In Manchester, hearts were worn firmly on sleeves and strangers had reached out to each other as a matter of course in the days since the atrocity, she said. Her friend, Joanna Radcliffe, from Nottingham but who now also calls Manchester home, added: “There is a sense of identity that you just don’t find elsewhere. I have been here for 10 years and there is nowhere else like it – it’s a city that takes you in and makes you feel part of it, even if you were not born here.”
At Manchester’s tattoo parlours, hundreds of people have been queueing to get bee inkings in a show of solidarity, donating £50 to help the families of those killed or injured. The worker bee, said to be a legacy of the city’s textile industry, is now seemingly ubiquitous, whether in graffiti stencilled on walls or in framed art in the front windows of high-end galleries, and usually accompanied by another longstanding term of civic pride: “I Love MCR.”
It’s a common sight amid the tributes in St Ann’s Square, the city centre location that has become the focus for Manchester’s remembrance and where the crowd broke into a spontaneous rendition of the Oasis anthem Don’t Look Back in Anger at the end of a minute’s silence on Thursday.

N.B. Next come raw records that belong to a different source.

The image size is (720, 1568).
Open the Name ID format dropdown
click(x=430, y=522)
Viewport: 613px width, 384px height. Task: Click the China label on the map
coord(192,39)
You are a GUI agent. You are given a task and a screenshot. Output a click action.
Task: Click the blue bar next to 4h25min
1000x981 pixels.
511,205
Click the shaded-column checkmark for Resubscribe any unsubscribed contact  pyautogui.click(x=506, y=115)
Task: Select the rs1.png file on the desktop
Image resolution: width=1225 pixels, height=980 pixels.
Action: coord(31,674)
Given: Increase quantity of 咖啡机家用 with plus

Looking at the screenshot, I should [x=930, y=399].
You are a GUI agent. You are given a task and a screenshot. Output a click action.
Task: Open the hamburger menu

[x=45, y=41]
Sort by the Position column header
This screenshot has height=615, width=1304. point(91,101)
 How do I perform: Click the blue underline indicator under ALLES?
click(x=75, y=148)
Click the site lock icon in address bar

From underneath the statue of Richard Cobden, the radical Liberal statesman and co-founder of the Anti-Corn Law League, the expanse of flowers continues to grow, along with other items: balloons, teddy bears and football scarves of the city’s two big clubs as well as those of other towns in the Greater Manchester area.
By the Saturday morning, as showers interrupted the heatwave, the first drops of rain were falling on the flowers and tributes.